## Given data

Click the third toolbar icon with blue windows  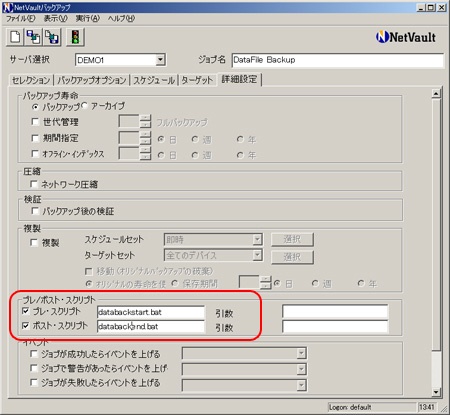click(x=52, y=37)
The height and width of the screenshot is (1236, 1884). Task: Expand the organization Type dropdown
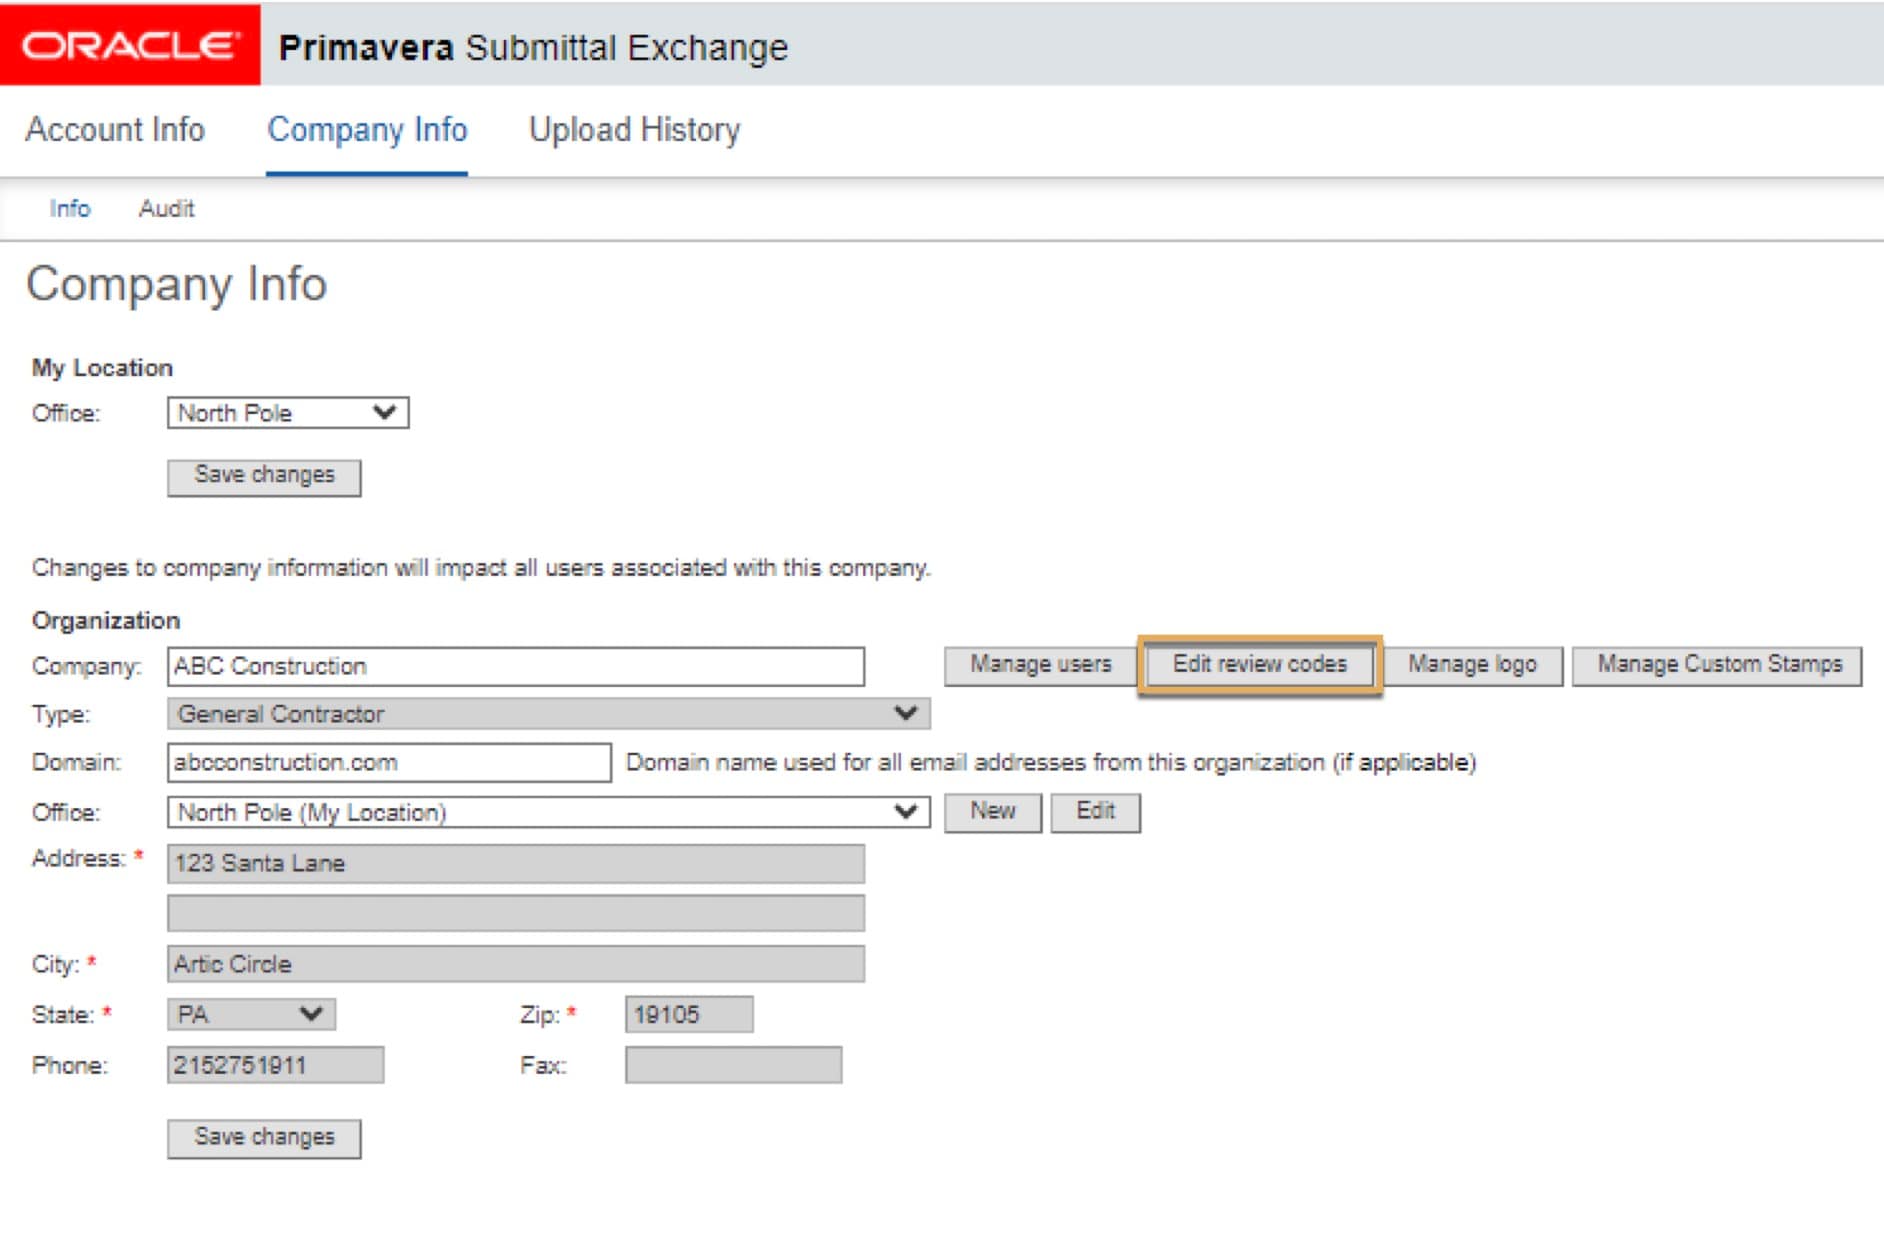[x=548, y=714]
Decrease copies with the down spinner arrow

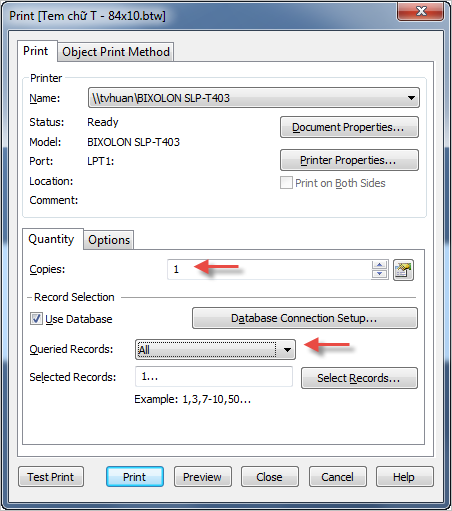point(379,274)

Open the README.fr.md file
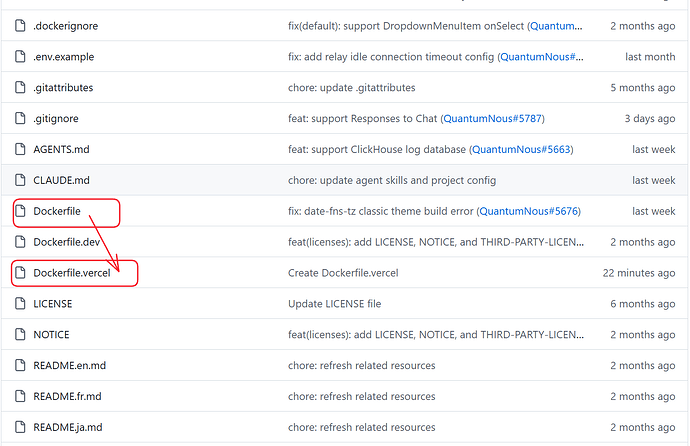coord(67,396)
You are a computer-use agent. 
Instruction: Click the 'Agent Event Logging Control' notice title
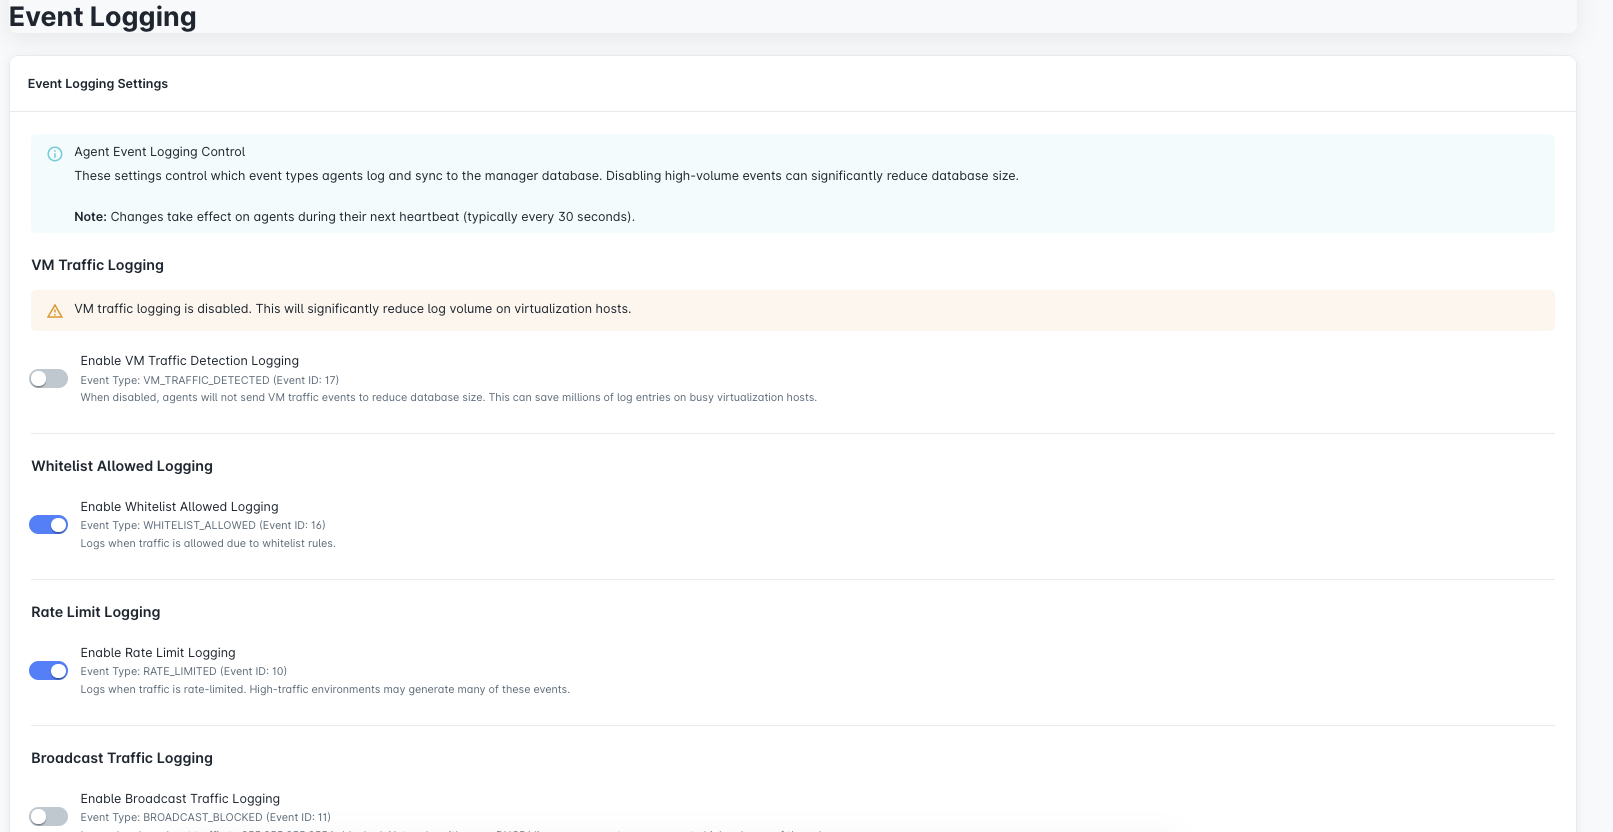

## Action item
Each line from the one holding "Open the README.fr.md file" through the end of the listing is to be output exactly, both ends included, with no other lines and the pictures left out.

## Completed task
Open the README.fr.md file
coord(67,396)
You are a computer-use agent. 
Instruction: Click the 'Agent Event Logging Control' notice title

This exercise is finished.